▶ _Source material_

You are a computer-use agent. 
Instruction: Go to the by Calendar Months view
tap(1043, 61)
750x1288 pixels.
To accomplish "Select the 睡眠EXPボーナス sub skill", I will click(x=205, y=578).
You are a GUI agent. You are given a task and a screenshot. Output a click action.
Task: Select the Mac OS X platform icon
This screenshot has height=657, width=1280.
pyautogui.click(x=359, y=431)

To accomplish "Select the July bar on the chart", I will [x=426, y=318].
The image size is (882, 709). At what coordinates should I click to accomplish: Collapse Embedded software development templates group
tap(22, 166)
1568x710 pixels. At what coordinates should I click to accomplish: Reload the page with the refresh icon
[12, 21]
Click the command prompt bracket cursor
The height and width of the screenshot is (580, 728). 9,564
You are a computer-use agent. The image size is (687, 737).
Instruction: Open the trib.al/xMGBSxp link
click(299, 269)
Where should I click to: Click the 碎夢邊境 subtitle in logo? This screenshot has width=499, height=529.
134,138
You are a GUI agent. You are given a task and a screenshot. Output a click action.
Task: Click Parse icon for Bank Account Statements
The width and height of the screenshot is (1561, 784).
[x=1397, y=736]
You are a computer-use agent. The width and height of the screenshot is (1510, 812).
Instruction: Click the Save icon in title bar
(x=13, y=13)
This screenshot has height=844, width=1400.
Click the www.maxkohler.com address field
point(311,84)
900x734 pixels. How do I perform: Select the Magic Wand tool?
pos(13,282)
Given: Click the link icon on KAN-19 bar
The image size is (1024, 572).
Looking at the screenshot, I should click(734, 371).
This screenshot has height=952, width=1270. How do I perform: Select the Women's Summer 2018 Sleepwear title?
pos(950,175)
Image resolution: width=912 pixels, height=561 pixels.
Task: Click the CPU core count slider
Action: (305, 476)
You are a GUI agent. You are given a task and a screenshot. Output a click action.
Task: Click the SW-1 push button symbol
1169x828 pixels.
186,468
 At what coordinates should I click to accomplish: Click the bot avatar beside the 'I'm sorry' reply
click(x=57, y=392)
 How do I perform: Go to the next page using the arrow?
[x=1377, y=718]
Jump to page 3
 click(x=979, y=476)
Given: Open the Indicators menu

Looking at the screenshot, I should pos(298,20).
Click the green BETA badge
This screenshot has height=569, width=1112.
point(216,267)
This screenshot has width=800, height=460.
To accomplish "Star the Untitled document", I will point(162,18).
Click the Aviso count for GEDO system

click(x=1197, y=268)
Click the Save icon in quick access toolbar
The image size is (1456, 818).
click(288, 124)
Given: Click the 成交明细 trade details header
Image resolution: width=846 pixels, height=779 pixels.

▶ _Your goal_
Please tally the lines of the material that contain the word "computer", then give the total alone.

▶ _Your response_
3